Zachary Stein ((Harvard Graduate School of Education) & Theo L. Dawson (Developmental Testing Service)

We agree with many of the other reviewers of this book. It combines high quality scholarship and accessibility, making it stand out from most of the popular leadership literature. But we think most of the other reviews have missed a key dimension of Raynor's model, a facet of his vision that sets it apart from the more traditional literature on strategies and organizations. With a nod to the research of Elliot Jaques, Raynor makes it clear that the proposed model of "requisite uncertainty" would have us build organizations that are sensitive both to the demands of the marketplace and the realities of human capabilities. We all know that organizations need to be responsive to socio-economic trends and uncertainties, but only a select few are privy to the notion that organizational hierarchies need to be designed in light of facts about human cognition and cognitive development. In our minds, this latter point is what sets the "Strategy Paradox" apart.

Individuals occupying different roles are faced with different demands. This we all know. But Raynor helps to clarify just who should be doing what, and moreover, what those at the top need to do to handle the unprecedented uncertainties of post-modern socio-economic conditions. As Raynor explains, these high-level demands cash out in terms of dialogically rich inquiry-based procedures for "crystallizing and preserving a diversity of opinions" regarding strategic options. Needless to say, that's a tall order that not just anybody can fill. What's preferable is not always possible. Our only criticism is that Raynor has too little to say about the cognitive capabilities that would make his vision possible. There is a rich literature about adult cognitive development and its measurement that Raynor does an inadequate job of referencing. Jaques and Kegan are the tip of a very complex iceberg. And frankly it's an iceberg that might sink this ship.

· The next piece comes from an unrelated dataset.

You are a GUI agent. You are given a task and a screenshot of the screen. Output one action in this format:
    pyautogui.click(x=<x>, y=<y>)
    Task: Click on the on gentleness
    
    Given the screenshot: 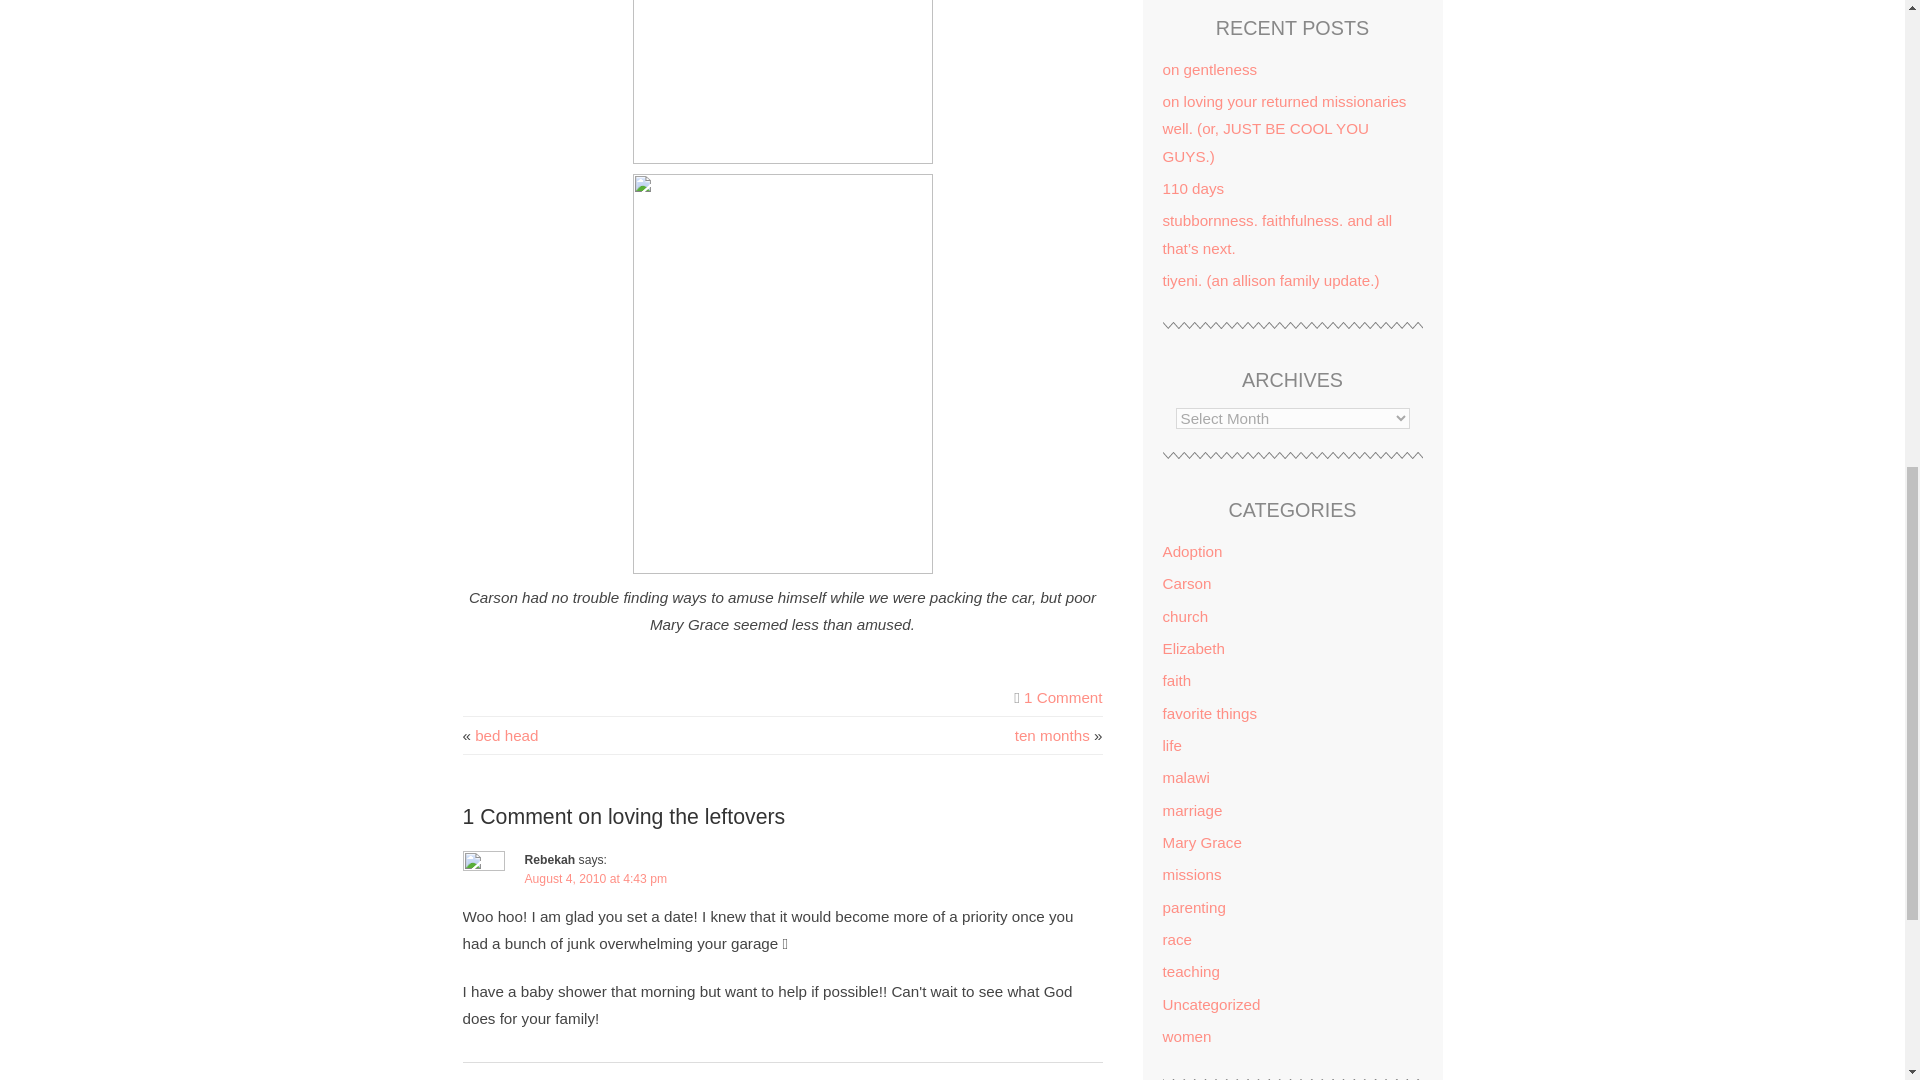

From where we sit, the model is incomplete without further consideration of the cognitive demands of "Strategic Flexibility." Any life-span cognitive developmental psychologist will tell you that less than 3% of the adult population in the developed world has the cognitive skills to meet these demands. We don't mean to rain on the parade, but for this model to work we need to ensure that those who engage in the highest levels of strategic planning are equipped with the requisite cognitive and discourse skills. Without them, real-world implementations will be less than stellar.

To sum up, our reading of the "Strategy Paradox" reveals a devil in the details. We think that Raynor's radical suggestions regarding human capabilities and organizational strata are the trend-setting elements of his model. Zeroing in on these suggestions exposes a formidable challenge.